I loaded the tape into my yellow Sony Sport walkman, placed the headphones into my ears and it felt like a bomb went off in my head. What Chuck and Flavor rapped about (intelligent pro-black rights) and how they spoke was a revelation. Up until this point I was listening to brain-dead, party-all-the-time heavy metal guys singing about looking for nothing but a good time. But Chuck sounded smart and talked about real things that effect real people. He was pulling the cover back from what was really going on. 


And he made it all sound so cool. 


But PE isn't PE without the Bomb Squad, the production team that gave their beats and music depth and texture and weight and volume. The beats that the group rapped over were BIG. No they weren't. They were MASSIVE. No. That's not the word either. They were FUCKING ENORMOUS. It was a pastiche of sound, just layers and layers of cuts and clips, zaps and zips, things you thought you heard, unconscious sound worms that dig deep into your brain. It was like pointillism but for sound. 
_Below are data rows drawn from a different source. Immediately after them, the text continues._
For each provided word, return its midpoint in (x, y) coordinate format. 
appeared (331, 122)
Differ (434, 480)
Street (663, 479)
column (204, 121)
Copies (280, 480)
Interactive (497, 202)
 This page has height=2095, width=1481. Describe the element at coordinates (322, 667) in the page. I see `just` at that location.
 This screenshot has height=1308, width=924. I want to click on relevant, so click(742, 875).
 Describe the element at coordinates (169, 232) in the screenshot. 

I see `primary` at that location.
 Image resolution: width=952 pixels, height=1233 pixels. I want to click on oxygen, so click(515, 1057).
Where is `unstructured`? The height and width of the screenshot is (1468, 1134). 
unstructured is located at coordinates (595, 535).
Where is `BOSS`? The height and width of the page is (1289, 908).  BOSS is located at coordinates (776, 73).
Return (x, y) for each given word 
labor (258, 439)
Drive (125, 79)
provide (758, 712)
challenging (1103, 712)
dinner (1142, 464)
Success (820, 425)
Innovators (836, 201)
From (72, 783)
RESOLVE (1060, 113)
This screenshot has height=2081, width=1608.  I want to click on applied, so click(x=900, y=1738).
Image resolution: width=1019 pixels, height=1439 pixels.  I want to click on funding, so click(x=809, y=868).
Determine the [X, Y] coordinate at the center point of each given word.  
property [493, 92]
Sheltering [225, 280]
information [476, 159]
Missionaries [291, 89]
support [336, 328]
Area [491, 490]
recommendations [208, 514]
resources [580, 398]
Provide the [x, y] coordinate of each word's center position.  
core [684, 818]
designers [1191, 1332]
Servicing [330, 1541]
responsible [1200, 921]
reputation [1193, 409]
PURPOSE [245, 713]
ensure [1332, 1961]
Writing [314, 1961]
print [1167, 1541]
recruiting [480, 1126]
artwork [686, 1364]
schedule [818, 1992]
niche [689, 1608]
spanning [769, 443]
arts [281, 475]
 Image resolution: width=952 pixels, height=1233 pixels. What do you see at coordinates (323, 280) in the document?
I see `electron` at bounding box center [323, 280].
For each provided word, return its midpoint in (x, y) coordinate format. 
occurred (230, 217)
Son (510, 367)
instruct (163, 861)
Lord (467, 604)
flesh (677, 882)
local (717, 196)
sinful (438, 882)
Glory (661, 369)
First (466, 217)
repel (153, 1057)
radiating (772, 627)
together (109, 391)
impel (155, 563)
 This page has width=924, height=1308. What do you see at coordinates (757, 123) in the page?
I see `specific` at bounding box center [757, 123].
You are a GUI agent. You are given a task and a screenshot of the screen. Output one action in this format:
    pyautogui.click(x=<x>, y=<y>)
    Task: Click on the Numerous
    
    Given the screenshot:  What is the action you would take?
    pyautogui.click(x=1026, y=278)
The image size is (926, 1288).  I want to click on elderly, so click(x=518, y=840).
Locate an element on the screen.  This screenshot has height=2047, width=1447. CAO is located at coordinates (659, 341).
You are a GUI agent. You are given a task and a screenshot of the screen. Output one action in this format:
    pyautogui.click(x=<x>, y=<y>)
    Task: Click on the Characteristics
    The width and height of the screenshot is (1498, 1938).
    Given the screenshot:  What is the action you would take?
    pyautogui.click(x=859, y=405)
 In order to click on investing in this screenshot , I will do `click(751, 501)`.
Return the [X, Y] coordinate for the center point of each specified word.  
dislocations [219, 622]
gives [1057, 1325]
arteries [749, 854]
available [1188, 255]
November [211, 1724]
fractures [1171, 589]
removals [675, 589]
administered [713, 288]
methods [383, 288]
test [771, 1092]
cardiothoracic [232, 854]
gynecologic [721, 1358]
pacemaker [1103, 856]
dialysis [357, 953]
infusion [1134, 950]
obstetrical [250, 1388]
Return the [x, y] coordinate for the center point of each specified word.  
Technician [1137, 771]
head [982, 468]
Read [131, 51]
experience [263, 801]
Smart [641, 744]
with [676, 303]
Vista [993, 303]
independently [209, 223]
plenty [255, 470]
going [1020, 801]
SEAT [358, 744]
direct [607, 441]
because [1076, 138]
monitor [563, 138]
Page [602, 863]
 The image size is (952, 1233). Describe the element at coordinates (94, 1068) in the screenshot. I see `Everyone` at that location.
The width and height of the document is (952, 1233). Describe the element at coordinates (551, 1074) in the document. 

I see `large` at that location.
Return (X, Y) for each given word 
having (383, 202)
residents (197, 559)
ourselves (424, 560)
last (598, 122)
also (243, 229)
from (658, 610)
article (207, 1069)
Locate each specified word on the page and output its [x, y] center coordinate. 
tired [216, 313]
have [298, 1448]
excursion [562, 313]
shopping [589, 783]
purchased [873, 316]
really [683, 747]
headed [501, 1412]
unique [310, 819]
Nothing sounded like this to me ever. After a few days we drove the four-and-a-half hours home and I listened to that tape over and over and over and over again. I knew every lyric, every squeal, every kick of bass. I couldn't wait to go home and tell my friends about this band that I heard when I left our small town and made my way to the (outskirts of) big city. 


I wrote this to my friend Ryan on Facebook while discussing this album. We were in a conversation as to what this sounded like when we first heard it and he said that it was akin to hearing the Sex Pistols for the first time or Coltrane. I agreed and continued:


"One of the more underrated aspect of ITANOMTHUB is that it opens in England, almost as if it's a reverse British Invasion. And while neither of us are English, I think that that first *boof* of the speaker was like a starter's pistol or the first shot of a revolution. And it's even more interesting that the first voice you hear is not Chuck D's or Flavor Flav's but Professor Griff. This album is so big, so huge, you may have pressed play on your radio, but you need to be warmed up before you hear the voice of God, the new voice of truth. It really is an astounding piece of work."


This April 1990 day began my complete and total obsession with Public Enemy. Within two or three weeks of my purchase, the group released the seminal "Fear of a Black Planet" tape, which I think I bought on the first day. These two tapes became my soundtrack for that summer. Throughout the next year or more, I'd draw the logo anywhere I could. I'd get deeper and deeper into rap and hip hop culture and I learned that it wasn't uncool to be smart or understand history or realize that some get the short end of the stick and it's worth it to stand up for what you believe in and fight for those people. 


Aside from Seattle Mariner Brian Holman almost no-hitting the seemingly unstoppable Oakland Athletics, I can't remember much from that trip aside from finding Public Enemy. And that's okay. Through out your life, you don't take too many trips where your whole world view changes in an instant. 


This jaunt to a Mount Vernon drug store did just that.